The BOLD Act reauthorization would authorize $33 million per year, in line with current appropriations, over the next five years to support:

  1. Alzheimer’s Disease and Related Dementias Public Health Centers of Excellence dedicated to promoting effective Alzheimer’s disease and caregiving interventions, as well as educating the public on Alzheimer’s disease, cognitive decline, and brain health. The three current Centers have established themselves as national resources and are supporting nationwide implementation of the actions outlined in the CDC’s Healthy Brain Initiative's Road Map. Each center is focused on a key issue related to dementia - from risk reduction to early detection to caregiving.
  1. Public Health Cooperative Agreements with the CDC that are awarded to State Health Departments to help them meet local needs in promoting brain health, reducing risk of cognitive decline, improving care for those with Alzheimer’s, and other key public health activities. More than 40 Public Health Departments, including Maine, across the United States are now promoting a strong public health approach to Alzheimer’s disease and related dementias with the support of BOLD awards.
  1. Data Grants to improve the analysis and timely reporting of data on Alzheimer’s, cognitive decline, caregiving, and health disparities at the state and national levels.
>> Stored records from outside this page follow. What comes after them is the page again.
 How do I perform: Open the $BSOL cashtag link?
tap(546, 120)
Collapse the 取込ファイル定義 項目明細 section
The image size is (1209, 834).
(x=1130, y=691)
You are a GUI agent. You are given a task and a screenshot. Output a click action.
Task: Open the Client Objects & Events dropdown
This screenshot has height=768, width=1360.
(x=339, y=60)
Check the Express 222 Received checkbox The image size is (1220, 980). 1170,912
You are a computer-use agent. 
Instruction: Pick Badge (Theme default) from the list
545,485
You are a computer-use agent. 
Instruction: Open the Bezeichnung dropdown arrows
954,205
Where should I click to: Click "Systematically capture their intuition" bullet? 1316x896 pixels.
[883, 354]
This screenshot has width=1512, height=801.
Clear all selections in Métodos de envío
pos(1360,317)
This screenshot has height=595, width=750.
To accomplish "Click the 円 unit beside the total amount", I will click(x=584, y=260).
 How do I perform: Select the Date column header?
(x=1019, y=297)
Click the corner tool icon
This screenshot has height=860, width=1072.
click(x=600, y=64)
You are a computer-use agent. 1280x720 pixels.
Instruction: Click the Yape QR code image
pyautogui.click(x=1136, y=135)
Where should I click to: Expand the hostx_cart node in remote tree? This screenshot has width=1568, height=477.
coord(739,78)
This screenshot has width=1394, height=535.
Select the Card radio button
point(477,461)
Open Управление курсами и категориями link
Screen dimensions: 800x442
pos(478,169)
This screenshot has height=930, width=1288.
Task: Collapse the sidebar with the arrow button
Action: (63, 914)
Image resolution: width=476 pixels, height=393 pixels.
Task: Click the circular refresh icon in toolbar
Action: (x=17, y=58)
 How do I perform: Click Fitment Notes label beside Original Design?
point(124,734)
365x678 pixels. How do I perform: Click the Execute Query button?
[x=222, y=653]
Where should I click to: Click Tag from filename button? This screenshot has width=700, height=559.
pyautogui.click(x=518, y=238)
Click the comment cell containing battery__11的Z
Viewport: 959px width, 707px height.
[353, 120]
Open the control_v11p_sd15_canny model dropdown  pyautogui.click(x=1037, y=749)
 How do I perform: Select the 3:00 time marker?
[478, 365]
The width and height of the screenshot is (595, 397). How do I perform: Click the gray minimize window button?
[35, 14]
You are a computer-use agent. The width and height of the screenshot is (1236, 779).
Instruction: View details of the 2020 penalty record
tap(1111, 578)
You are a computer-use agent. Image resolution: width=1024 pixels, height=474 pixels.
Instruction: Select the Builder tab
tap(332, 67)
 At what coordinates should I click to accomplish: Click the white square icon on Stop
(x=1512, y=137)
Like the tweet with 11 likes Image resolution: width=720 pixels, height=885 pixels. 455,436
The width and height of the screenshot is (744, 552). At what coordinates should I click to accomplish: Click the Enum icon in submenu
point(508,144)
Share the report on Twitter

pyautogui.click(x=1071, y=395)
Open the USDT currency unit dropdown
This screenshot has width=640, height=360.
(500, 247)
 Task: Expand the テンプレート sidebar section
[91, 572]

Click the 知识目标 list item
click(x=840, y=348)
Approximately 6.7 million Americans are living with Alzheimer’s, and the United States spends more than $360 billion per year, including $231 billion in costs to Medicare and Medicaid. Barring any major breakthroughs to prevent, slow down, or cure Alzheimer’s, the number of Americans with Alzheimer’s is expected to double by 2060, costing the nation more than $1.1 trillion per year.

With Senator Collins’ support, funding for the BOLD Infrastructure for Alzheimer’s Act has grown from $10 million in fiscal year 2020 to $33 million in fiscal year 2023. In September 2020, the Maine Department of Health and Human Services received one of the first BOLD Program Awards. This investment has allowed for great progress in implementing the Maine State Plan for Alzheimer’s Disease and Related Dementias. In September 2023, Maine received a second BOLD award from the CDC for Alzheimer’s prevention programs, which provides implementation funding to build on its initial investments and allow the state to carry out the Maine Alzheimer’s Prevention Program and the CDC’s Healthy Brain Initiative Road Map.

The BOLD Infrastructure for Alzheimer’s Reauthorization Act of 2024 is endorsed by the Alzheimer’s Association, the Alzheimer’s Impact Movement, and UsAgainstAlzheimer’s.